Unfortunately Carbide 3D support said they are “closed source” so they do not provide any information regarding their control board for the probe… their position is their board has “custom electronics” to work with their bitzero as a plug and play probe.
Which, fine… I guess that’s their position to take but they actually had a document online regarding the probe wiring before they updated their board and they’ve since removed it from their site. As I told their support - I will be better informed in the future when I decide to purchase from vendors. I’m not sure what they believe they benefit from by not publishing information on something like a probe interface but it is what it is.
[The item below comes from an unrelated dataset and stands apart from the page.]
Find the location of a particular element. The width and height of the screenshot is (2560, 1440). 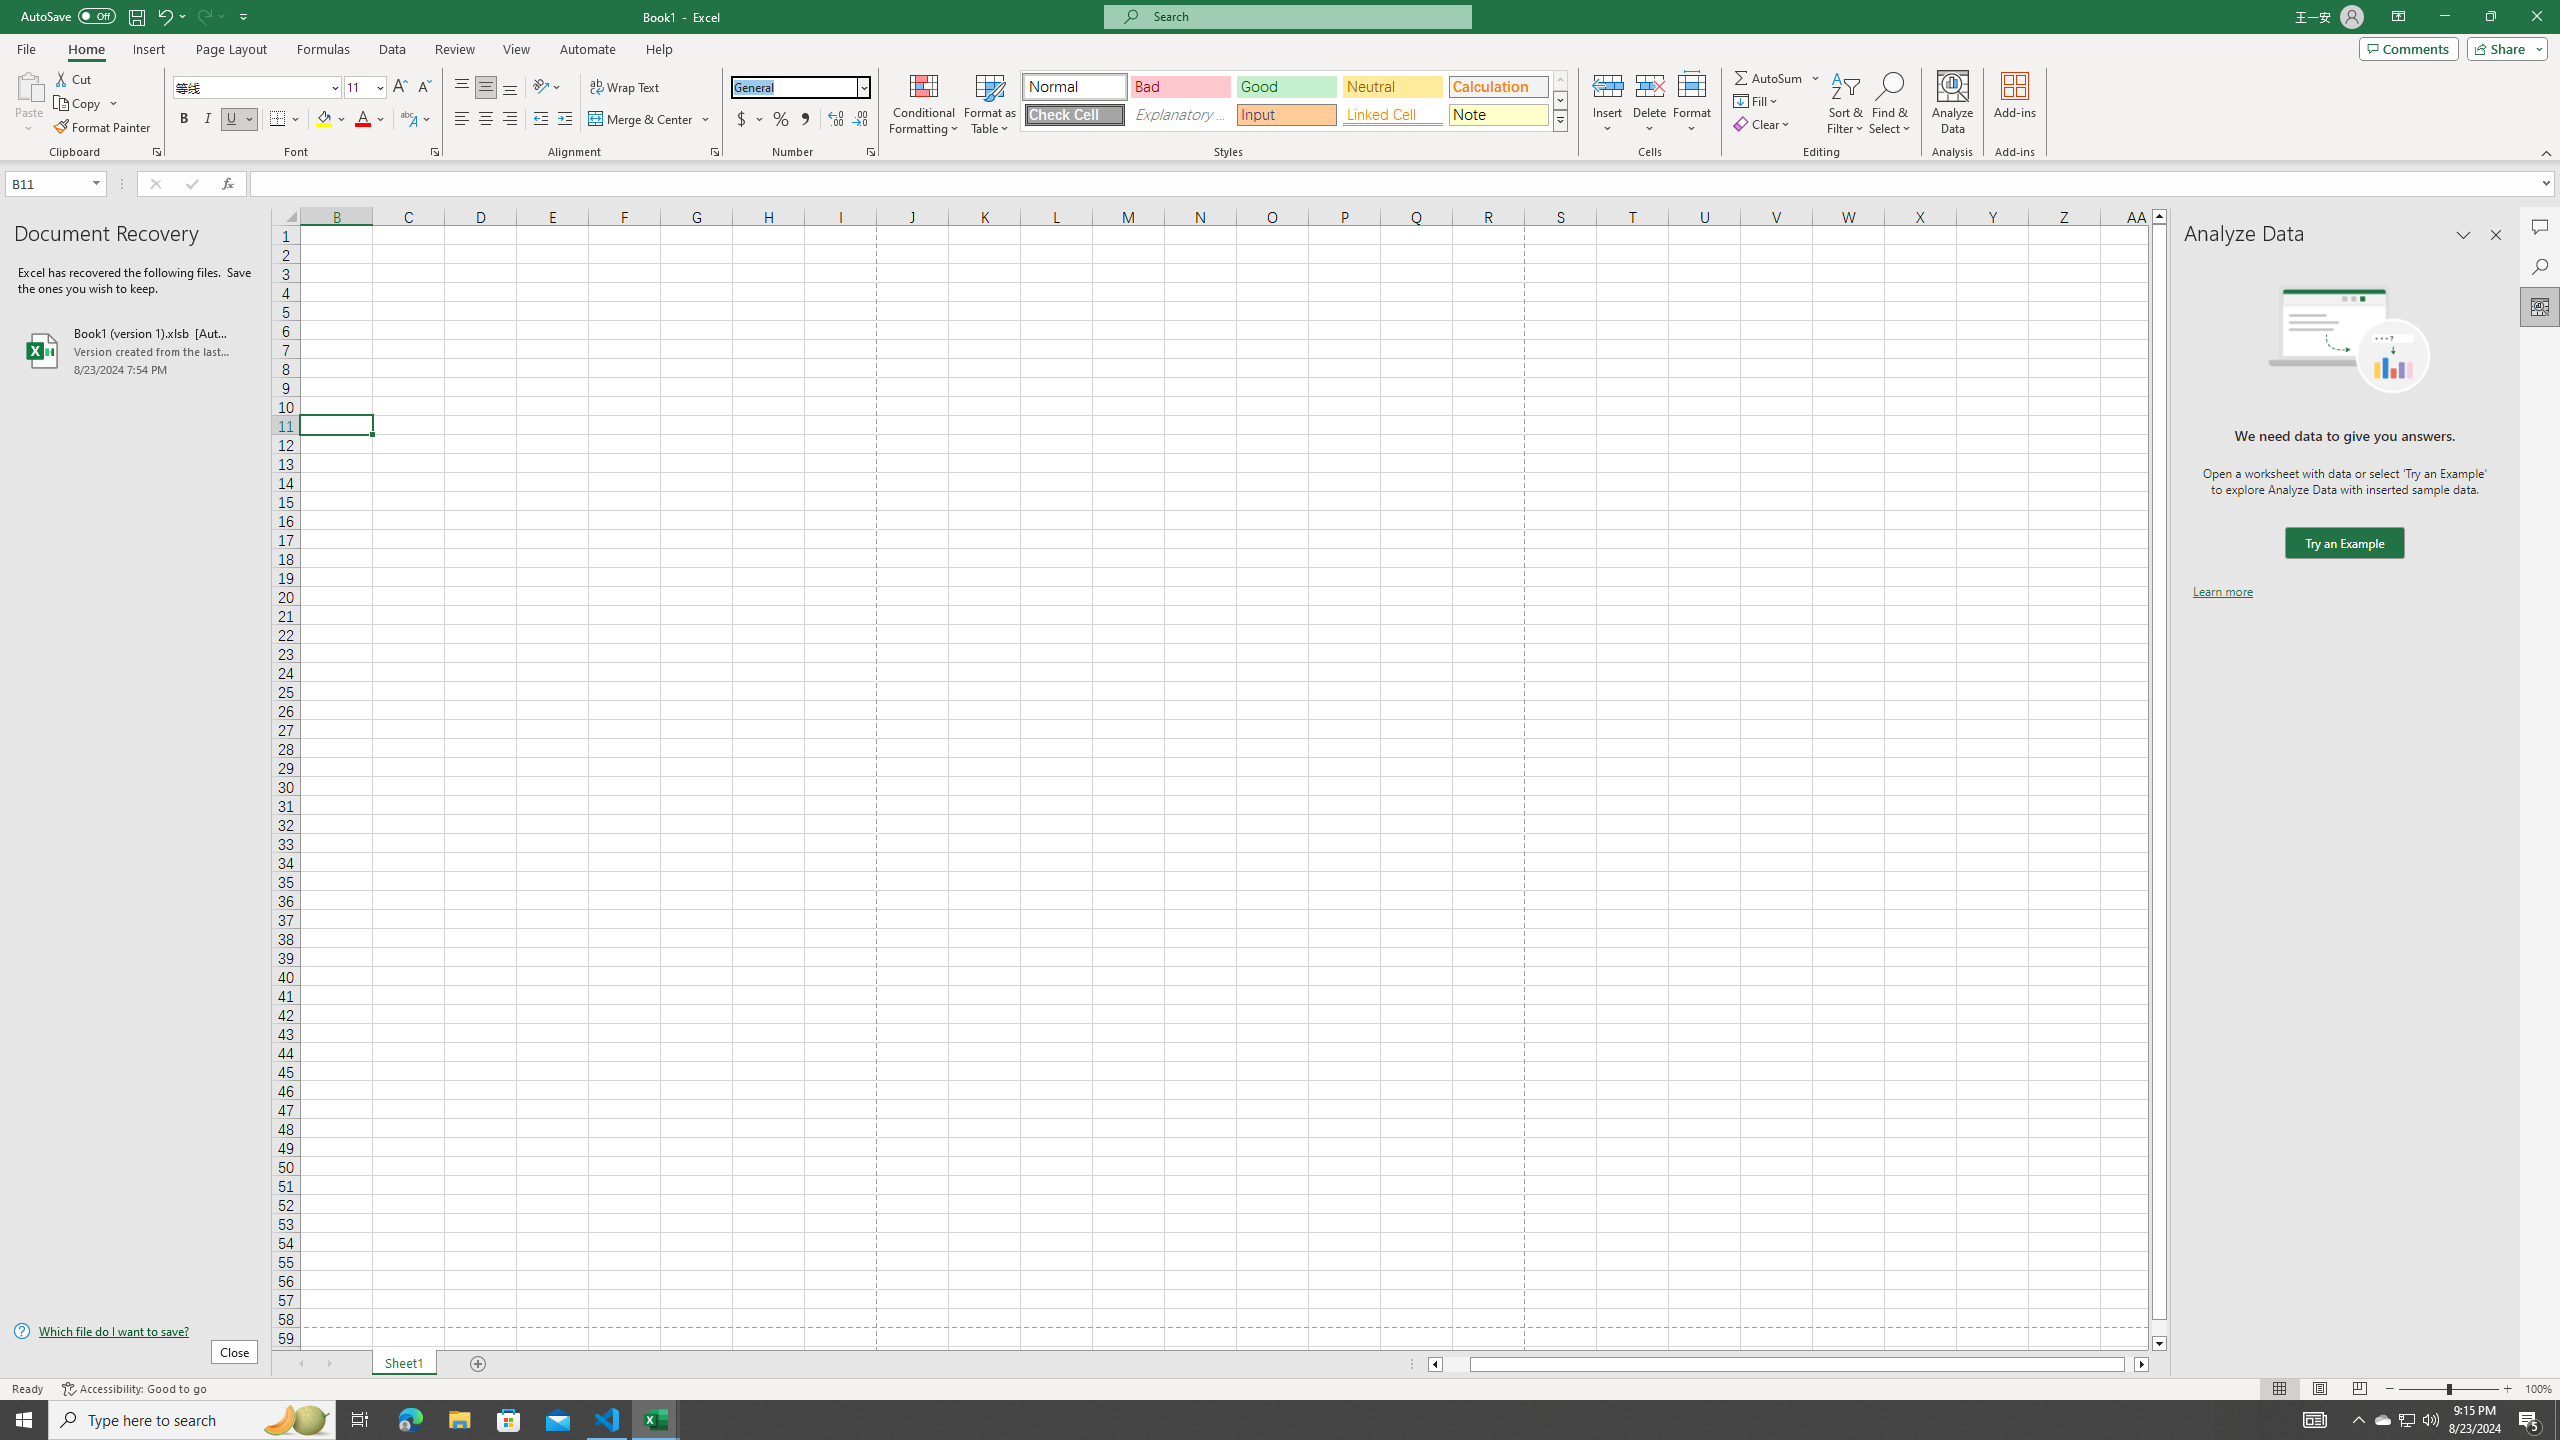

'Wrap Text' is located at coordinates (624, 87).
So let’s talk about what it does. I have a Pro XXL machine with the 3.0b revision control board. This board has a little 3 pin connector that is silkscreened “bitzero” and has 3 wires (red, black, white)
These wires correspond to +5v dcc, ground, and signal (low/high nominally open). So when the bitzero is triggered, it sends 5v over the signal wire which normally carries no current. That voltage change is what triggers the boards “probe” and on my board a small blue led illuminates.
The first step for me, was to make their existing probe harness something that I can use for multiple probes. The PGFUN probe came with a locking 3 wire lever nut splicer. I added a little double sided tape to secure it, and spliced the probe wires into this. To allow me to quickly connect the different probes I purchased some 3 pin automotive wiring connectors. Here’s the basic setup for the connectors:
Lever nut splicer hooked to the probe harness wire coming from the board:
Quick connect female so I can swap probes:
My bitzero cable with the male connector:
Now, the PGFUN touch probe is stated to run off 5-24v … I have not yet been able to power it using the 4.99 VDC coming from the control board. I have been able to power it using 12v dc. It’s also important to buy the right touch probe… they have two versions - a nominally open version and a nominally closed version. I actually bought the wrong one (the closed version) so instead of low/high, it’s high/low. I have the correct one coming.
If I cannot get the touch probe to operate off of the ~5v from the control board, I will power it separately with 12v. Because carbide would not disclose whether their probe circuit can handle current above 5v - rather than take a chance, I will install a 50 cent voltage regulator. This will take anywhere from 5 - 32v and output ~5v. I will wire that inline with the signal wire from the touch probe. That will give me some assurance that I won’t overload anything on the carbide controller board.
I will follow up with more details once I get the new probe in and finalize the wiring. I expect that if I can send 5v to the signal terminal on the carbide probe circuit that everything should work just fine.